┌─ Text extract

Ingredients
1 teaspoon vegetable oil
3 lemongrass stalks, tough outer leaves removed, bottom 5 inches halved lengthwise and sliced thin crosswise *
3 shallots, chopped (about 1/2 cup)
8 sprigs fresh cilantro, chopped
3 tablespoons fish sauce
4 cups low-sodium chicken broth
2 (14-ounce) cans coconut milk, well shaken
1 tablespoon sugar
1/2 pound white mushrooms, cut into 1/4-inch slices
3 boneless, skinless chicken breasts (5-6 ounces each), halved lengthwise and sliced on the bias into 1/8-inch-thick pieces
3 tablespoons fresh lime juice from 2 to 3 limes
2 teaspoons Thai red curry paste
Instructions:
- Heat the oil in a large saucepan over medium heat until just shimmering.
- Add the lemongrass, shallots, cilantro, and 1 tablespoon of the fish sauce; cook, stirring frequently, until just softened, 2 to 5 minutes (the vegetables should not brown).
- Stir in the broth and 1 can coconut milk; bring to a simmer over high heat.
- Cover, reduce the heat to low, and simmer until the flavors have blended, 10 minutes.

└─

Instruction. Copy word for word the part of the recipe that opens with the words containing "Ingredients" and closes with "(about 1/2 cup)". Work from the recipe alone.

┌─ Dataset content

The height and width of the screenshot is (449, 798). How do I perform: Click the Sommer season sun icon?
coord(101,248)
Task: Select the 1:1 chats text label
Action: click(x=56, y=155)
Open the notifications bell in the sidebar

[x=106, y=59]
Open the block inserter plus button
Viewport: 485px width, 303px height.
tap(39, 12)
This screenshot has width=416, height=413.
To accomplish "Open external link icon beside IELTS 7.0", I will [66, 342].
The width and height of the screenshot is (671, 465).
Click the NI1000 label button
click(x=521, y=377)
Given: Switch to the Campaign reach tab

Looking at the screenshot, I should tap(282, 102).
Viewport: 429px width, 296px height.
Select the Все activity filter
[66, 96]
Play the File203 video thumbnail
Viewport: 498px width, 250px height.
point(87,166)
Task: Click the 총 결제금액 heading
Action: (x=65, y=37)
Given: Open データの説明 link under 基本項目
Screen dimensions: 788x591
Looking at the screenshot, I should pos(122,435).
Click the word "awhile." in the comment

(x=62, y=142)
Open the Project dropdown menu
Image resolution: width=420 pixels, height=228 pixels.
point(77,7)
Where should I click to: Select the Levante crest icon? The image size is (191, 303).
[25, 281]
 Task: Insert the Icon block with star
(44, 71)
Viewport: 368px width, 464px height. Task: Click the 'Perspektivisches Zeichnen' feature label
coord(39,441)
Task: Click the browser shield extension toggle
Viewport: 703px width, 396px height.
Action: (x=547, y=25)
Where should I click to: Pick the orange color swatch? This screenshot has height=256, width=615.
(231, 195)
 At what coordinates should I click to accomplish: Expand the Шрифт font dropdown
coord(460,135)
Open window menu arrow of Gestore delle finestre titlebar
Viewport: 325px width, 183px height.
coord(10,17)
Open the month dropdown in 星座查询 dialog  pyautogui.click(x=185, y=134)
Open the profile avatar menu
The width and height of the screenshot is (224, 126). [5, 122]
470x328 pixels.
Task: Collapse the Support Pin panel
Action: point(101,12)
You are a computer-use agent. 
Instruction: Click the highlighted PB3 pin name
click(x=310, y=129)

└─

Correct result.
Ingredients
1 teaspoon vegetable oil
3 lemongrass stalks, tough outer leaves removed, bottom 5 inches halved lengthwise and sliced thin crosswise *
3 shallots, chopped (about 1/2 cup)